Rows on where targets appear
▬▬▬

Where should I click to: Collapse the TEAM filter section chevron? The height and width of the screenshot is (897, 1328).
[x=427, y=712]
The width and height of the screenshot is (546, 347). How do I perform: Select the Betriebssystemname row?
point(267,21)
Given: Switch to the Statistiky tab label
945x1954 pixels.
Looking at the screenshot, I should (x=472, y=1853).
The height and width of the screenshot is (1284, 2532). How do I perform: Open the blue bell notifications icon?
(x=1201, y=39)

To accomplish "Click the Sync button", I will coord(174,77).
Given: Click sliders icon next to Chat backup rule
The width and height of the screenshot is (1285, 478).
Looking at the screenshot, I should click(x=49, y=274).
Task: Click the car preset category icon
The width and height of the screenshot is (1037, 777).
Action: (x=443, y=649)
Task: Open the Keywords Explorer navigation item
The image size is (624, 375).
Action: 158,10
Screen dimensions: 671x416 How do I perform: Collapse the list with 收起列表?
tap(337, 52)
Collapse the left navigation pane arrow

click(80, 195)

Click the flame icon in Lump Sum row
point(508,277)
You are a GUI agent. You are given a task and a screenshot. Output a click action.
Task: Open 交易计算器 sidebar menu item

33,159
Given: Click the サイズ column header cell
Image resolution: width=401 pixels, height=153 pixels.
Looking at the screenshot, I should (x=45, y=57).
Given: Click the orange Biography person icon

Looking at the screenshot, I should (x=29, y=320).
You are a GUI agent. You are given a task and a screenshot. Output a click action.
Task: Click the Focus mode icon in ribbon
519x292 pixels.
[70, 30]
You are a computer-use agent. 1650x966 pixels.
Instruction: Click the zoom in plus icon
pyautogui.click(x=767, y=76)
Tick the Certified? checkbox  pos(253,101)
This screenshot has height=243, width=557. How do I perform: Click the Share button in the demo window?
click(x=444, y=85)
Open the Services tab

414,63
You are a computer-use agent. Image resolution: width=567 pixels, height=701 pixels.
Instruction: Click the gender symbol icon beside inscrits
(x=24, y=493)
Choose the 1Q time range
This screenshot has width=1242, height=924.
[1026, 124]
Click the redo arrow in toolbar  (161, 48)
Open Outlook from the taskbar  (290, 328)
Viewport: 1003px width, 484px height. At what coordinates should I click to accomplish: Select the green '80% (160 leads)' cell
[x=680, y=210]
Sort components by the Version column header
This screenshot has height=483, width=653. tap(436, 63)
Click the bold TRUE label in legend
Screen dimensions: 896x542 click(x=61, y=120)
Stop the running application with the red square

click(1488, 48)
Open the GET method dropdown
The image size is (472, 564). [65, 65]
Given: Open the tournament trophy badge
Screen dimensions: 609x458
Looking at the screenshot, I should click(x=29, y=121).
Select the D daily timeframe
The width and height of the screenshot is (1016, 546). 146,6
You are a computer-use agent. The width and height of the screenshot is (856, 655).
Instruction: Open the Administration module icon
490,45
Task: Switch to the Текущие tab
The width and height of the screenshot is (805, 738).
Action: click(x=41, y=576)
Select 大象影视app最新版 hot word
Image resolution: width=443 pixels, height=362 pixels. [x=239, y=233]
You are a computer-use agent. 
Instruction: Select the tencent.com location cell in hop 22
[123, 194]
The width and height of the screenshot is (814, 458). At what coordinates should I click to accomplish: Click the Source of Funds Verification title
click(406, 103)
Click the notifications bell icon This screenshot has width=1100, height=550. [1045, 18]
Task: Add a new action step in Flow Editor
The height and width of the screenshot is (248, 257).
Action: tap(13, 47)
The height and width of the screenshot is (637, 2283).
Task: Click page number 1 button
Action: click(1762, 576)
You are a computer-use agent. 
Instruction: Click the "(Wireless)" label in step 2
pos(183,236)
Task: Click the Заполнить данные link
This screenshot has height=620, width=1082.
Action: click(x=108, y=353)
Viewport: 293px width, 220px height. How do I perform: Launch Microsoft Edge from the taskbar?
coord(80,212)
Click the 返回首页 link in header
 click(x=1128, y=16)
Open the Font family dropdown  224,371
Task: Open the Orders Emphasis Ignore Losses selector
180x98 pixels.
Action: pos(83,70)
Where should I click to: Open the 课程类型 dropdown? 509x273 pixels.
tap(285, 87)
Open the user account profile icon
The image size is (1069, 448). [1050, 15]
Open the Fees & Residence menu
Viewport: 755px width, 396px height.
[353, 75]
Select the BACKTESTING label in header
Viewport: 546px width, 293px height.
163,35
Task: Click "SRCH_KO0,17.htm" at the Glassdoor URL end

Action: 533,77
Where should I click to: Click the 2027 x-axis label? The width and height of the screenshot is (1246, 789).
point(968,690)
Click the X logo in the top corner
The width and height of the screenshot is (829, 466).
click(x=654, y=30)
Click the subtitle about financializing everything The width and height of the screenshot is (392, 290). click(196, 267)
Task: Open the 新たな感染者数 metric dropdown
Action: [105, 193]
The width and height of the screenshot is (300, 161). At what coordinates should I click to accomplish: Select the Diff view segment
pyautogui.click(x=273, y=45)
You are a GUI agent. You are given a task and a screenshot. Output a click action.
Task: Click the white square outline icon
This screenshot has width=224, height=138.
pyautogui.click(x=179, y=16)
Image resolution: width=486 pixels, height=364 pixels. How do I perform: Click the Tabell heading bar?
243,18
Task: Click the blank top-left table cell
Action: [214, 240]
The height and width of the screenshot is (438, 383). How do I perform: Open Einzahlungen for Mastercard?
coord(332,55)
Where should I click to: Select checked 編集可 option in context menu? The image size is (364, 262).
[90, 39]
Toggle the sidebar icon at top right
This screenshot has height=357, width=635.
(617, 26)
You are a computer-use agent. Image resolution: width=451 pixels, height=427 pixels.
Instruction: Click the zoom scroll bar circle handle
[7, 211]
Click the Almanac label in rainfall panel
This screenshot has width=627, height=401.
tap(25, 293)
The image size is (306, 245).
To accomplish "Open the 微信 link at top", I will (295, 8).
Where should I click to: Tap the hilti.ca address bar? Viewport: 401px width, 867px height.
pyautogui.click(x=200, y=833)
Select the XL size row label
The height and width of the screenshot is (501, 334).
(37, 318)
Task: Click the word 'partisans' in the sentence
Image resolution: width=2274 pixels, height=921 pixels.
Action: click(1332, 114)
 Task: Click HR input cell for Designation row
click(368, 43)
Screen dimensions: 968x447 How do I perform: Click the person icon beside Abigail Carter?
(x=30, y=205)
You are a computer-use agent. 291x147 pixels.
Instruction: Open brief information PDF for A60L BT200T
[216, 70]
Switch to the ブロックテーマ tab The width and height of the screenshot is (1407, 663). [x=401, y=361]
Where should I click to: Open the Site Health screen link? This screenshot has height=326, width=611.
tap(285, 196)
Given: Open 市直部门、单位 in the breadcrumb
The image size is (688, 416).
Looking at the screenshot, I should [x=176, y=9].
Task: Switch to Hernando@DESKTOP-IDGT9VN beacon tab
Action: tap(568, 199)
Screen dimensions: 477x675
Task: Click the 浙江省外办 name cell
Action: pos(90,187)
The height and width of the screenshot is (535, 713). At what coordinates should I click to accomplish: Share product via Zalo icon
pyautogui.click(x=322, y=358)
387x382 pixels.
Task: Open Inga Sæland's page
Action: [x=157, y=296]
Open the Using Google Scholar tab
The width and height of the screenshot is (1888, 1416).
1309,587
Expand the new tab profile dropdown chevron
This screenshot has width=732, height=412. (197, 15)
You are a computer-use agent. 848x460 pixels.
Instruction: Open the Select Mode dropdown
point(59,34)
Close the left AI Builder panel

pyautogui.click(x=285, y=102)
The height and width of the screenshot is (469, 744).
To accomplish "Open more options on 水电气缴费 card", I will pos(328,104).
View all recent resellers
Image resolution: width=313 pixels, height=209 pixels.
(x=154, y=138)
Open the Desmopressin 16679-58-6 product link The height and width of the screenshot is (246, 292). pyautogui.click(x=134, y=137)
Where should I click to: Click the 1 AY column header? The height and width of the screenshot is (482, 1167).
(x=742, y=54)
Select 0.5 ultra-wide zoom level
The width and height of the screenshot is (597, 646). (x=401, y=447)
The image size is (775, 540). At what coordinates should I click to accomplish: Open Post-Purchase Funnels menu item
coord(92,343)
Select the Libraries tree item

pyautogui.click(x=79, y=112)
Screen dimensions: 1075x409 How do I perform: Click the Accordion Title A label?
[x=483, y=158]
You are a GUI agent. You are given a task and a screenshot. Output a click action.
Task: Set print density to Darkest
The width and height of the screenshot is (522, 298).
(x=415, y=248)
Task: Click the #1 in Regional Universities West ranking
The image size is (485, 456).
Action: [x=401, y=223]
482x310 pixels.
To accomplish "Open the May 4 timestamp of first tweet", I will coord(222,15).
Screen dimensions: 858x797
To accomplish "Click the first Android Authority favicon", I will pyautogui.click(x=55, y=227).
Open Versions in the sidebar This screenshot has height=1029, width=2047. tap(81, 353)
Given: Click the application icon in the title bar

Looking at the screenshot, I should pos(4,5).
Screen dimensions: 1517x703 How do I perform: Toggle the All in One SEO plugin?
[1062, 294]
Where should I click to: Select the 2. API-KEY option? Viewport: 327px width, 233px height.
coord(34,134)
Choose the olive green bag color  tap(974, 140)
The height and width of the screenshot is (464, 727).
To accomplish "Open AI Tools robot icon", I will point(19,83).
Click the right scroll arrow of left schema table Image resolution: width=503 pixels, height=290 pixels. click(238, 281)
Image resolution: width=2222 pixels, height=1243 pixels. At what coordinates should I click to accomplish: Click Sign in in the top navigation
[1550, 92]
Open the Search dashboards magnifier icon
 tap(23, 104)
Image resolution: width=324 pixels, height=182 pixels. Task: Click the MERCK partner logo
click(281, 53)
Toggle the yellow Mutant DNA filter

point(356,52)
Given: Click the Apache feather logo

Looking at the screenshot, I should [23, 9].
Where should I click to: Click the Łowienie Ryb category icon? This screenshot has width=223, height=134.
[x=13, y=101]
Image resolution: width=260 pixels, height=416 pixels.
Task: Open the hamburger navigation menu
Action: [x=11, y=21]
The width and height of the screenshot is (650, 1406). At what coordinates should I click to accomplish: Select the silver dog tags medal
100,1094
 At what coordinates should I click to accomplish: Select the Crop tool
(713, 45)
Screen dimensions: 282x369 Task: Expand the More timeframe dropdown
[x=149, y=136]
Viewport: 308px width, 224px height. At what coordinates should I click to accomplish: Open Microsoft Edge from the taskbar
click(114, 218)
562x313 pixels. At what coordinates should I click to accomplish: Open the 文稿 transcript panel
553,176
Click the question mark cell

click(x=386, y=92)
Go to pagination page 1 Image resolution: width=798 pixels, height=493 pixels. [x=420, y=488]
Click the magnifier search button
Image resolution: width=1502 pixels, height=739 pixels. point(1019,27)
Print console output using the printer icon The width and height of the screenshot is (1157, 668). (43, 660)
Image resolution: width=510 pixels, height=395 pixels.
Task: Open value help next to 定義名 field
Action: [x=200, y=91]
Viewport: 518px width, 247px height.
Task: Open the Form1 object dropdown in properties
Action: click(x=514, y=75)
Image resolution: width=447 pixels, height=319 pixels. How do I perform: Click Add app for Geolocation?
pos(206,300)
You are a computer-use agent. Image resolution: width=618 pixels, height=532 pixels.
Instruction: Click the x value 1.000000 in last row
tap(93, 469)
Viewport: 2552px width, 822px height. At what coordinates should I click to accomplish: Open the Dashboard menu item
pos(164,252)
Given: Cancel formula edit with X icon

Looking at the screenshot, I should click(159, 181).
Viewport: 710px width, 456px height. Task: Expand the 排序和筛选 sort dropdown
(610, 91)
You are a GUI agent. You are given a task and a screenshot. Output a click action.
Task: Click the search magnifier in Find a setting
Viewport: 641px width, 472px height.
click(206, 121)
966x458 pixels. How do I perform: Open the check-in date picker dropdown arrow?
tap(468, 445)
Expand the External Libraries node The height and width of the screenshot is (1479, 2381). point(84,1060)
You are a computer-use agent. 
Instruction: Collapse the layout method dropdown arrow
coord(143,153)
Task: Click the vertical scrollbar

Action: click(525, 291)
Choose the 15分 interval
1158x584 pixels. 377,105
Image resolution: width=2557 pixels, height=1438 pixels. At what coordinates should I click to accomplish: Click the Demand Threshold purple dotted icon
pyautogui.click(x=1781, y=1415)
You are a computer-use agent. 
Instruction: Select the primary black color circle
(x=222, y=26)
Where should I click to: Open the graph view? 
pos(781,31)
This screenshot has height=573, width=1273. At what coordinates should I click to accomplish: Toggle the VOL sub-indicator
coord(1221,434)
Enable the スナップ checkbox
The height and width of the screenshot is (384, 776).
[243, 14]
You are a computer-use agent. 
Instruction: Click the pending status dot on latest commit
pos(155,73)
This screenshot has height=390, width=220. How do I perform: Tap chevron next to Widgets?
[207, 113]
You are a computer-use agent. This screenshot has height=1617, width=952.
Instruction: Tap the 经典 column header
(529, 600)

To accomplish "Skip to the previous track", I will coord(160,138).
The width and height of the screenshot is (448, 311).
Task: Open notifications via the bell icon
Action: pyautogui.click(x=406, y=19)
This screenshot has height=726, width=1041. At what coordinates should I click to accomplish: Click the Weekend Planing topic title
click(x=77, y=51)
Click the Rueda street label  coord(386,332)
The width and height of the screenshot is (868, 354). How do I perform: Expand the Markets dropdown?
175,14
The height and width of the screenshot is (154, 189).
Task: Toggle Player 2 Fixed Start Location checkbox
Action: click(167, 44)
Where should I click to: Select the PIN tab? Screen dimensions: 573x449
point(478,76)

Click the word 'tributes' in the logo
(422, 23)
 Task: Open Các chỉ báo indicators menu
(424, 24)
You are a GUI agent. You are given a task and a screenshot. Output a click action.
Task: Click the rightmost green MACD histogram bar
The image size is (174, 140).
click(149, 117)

▬▬▬

* [EXERCISE DESCRIPTION]
Copy the listing word for word, starting from its beginning and stopping after the line containing "point(267,21)".

* [TASK OUTPUT]
Where should I click to: Collapse the TEAM filter section chevron? The height and width of the screenshot is (897, 1328).
[x=427, y=712]
The width and height of the screenshot is (546, 347). How do I perform: Select the Betriebssystemname row?
point(267,21)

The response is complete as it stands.